I def think you were right to respect their decision not to invite your SO … and that they were out of line to tell you they didn’t invite him to keep costs down, but that you should have asked?  Then what is the point of trying to keep costs down?!  

Post # 12
Member
3265 posts
Sugar bee

No one should ever ask if someone else is invited.  So good job OP, you did the correct thing.

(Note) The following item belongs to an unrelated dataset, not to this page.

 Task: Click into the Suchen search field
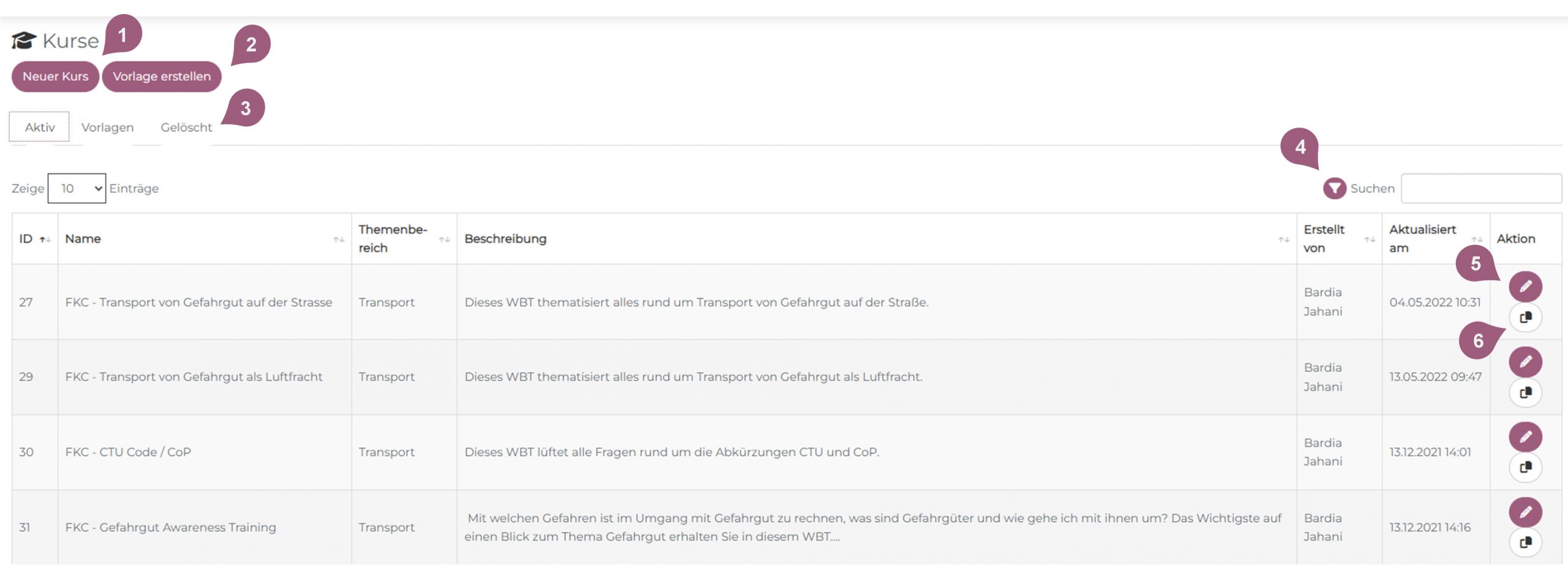pyautogui.click(x=1480, y=188)
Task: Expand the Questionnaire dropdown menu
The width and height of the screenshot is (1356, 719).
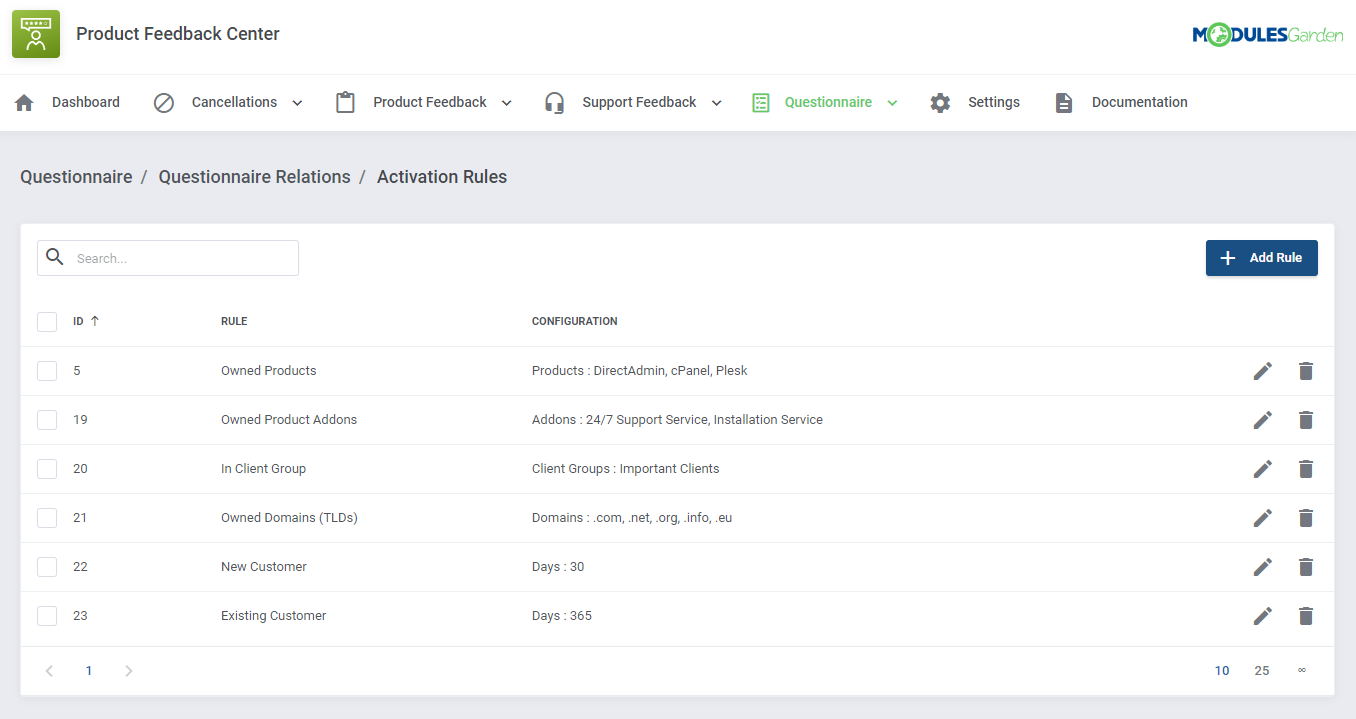Action: point(893,102)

I would just ignore the comments, and know that you did the right thing.

 

Post # 14
Member
2781 posts
Sugar bee
  • Wedding: October 2013

@Creiddylad:  Definitely one of the hardest parts of planning for many brides. my side was easy, even those I really didn’t want to waste an invite on, its a safe bet they won’t attend anyways, they don’t have anything to do with anyone in my family except my grandpa, anything anyone else is at they won’t go. My FI’s list is alot more complicated and difficult. We run into alot of ettiquette things like if we invite so and so and sos and so’s brother we kinda need to invite so and so’s other brother, even though we never speak. I hate those constraints, I actually told my Fiance that if we need to end up cutting numbers anymore, then anyone i haven’t met is off. his family has big family dinners for all holidays, and annual bbqs so if I haven’t met them in the time we’ve been together then they aren’t close enough to be invited.

Post # 15
Member
304 posts
Helper bee
  • Wedding: October 2022

@andielovesj:  100 percent agree, it doesn’t seem like they were being malicious. I wouldn’t really dwell on what your great aunt said, because well the woman is 80 and quite honestly i feel older people have earned the right to be as blunt as they like. That being said you were 100percent correct in your actions, attending the wedding without  your SO. its only one night for a few hours. no harm on foul IMO

The topic ‘Guest Etiquette Q: SO not invited, then MOB says I should have asked?’ is closed to new replies.